Conta que, na altura, era um curso destinado a uma certa elite, pelo que se deparou com várias barreiras para ser aceite. O argumento que lhe era apresentado é de que ao longo do curso médio não teve nenhuma cadeira onde tivesse aprendido geometria descritiva. “Graças à alteração das modalidades de ingresso na Universidade Agostinho Neto, isto é, em 1992, consegui matricular-me, mas já para frequentar o curso de matemática”, lembra.
Concluiu a licenciatura em matemática, começou a dar aulas e foi assumindo responsabilidades no departamento de coordenação do curso de matemática na instituição que a formou. Entretanto, conta que nunca se conformou com o grau académico que tinha e pediu apoio financeiro para frequentar a pós-graduação em matemática no exterior. Recebeu o apoio da Faculdade de Ciências da Universidade Agostinho Neto e é assim que chega à Universidade Autónoma de Madrid em 2001, onde teve de ir morar com os seus três filhos menores, cuja bolsa da Faculdade de Ciência não contemplava. “Tive de tratar dos vistos de turistas para Portugal para poder chegar a Espanha, mas importa destacar aqui o apoio incondicional que tive do departamento de matemática da Universidade Autónoma de Madrid, que tem sido determinante para a minha auto-afirmação e dedicação. Hoje tenho a convicção de que tudo neste mundo tem solução”, resume as dificuldades que enfrentou.
Com a conclusão do curso de mestrado no Departamento de Estudos Avançados (DEA) mediante a apresentação do trabalho sobre Equações e Análises Reais, Comportamento de uma Equação e Disfunção Forte, lançou a si mesma o desafio de avançar para o doutoramento, mas com um senão: a dificuldade que teve em obter um tutor de tese, um exercício que conta não ter sido fácil, sobretudo quando o assunto era estudantes africanos a seguir a especialidade matemática.
E DEPOIS DOS ESTUDOS
Depois de muitas tentativas foi aconselhada a contactar Eugénio Hernandez Rodrigues, que se prontificou. “Não há palavras para descrever Hernandez, é a pessoa mais paciente, humana e com quem aprendi bastante”, reconhece.
Entretanto, depois de se matricular no programa de doutoramento, as autoridades angolanas responsáveis pela bolsa resolvem não a renovar, pois o acordo rezava apenas a formação do mestrado. Em contrapartida, se quisesse continuar devia assumir os custos e estaria no regime de ida e volta, sob pena de ser desvinculada da Faculdade de Ciências onde leccionava. Face à situação, decidiu deslocar-se para Angola onde manteve audiência com o então Ministro da Educação, António Burity da Silva, tendo autorizado o alargamento da bolsa para mais dois anos, permitindo, assim, a realização da tese de doutoramento.

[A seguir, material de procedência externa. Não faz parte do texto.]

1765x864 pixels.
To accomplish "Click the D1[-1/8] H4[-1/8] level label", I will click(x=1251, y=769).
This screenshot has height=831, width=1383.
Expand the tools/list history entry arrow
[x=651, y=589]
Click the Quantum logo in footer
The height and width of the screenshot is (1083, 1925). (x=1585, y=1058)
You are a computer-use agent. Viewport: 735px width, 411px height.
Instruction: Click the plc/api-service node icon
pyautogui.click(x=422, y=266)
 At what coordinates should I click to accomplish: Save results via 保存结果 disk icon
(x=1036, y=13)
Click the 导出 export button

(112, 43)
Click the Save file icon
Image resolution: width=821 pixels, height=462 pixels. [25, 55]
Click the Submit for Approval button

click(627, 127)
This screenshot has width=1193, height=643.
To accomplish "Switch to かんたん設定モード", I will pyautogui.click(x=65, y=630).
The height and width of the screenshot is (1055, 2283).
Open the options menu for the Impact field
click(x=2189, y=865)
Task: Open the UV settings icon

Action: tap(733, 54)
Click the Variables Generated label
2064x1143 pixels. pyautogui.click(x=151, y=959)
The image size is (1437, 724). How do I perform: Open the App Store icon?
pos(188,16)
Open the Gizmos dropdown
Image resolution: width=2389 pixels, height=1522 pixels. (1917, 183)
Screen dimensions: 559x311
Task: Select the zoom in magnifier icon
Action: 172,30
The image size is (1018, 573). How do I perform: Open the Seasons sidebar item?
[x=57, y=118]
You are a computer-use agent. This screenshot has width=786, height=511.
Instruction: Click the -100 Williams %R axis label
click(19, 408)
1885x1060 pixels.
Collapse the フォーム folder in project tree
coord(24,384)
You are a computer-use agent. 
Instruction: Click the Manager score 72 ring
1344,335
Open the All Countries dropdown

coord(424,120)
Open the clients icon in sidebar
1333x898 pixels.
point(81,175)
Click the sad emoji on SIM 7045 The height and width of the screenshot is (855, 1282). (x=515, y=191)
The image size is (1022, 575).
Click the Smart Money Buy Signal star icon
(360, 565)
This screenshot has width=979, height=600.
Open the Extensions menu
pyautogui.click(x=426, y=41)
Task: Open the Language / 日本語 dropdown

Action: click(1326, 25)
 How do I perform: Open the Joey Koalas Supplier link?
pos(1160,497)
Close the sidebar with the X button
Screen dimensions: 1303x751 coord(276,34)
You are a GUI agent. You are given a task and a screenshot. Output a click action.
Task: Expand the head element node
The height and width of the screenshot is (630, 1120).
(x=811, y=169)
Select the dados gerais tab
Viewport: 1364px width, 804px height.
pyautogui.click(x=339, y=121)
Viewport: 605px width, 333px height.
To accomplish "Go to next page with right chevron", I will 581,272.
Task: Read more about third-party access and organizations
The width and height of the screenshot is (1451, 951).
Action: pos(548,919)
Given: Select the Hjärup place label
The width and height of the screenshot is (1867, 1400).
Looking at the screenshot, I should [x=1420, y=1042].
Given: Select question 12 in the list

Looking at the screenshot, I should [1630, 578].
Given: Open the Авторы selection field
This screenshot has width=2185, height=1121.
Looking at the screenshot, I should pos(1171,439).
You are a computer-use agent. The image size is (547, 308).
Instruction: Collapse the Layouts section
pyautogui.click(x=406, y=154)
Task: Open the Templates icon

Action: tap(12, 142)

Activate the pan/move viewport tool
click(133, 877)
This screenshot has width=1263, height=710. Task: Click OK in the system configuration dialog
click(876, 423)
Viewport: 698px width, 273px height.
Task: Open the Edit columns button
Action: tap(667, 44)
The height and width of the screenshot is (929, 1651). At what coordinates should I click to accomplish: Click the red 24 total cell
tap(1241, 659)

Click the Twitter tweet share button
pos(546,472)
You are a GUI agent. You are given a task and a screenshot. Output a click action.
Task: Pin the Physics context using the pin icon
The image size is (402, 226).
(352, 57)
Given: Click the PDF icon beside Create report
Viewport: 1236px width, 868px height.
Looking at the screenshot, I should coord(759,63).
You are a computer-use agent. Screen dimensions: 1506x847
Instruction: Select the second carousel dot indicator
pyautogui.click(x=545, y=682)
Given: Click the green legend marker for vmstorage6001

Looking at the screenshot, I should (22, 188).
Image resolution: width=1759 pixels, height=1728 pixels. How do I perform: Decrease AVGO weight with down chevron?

Neste mesmo período, também firmou um contrato com a Universidade Óscar Ribas para trabalhar como representante da instituição em Espanha, no sentido da busca de convénios de cooperação e colaboração com outras universidades, um facto que, por um lado, veio apoiar a questão financeira. Só em Julho de 2010 é que terminou a tese de doutoramento em Análise Harmónica, Aproximação não linear com Wavelets, cujo resultado foi publicado em revistas internacionais como a Springer International Publishing Switzerland, da Austrália, o Journal of Approximation Theory dos Estados Unidos e Monatshefte für Mathematik ou a Manatsh Math da Alemanha.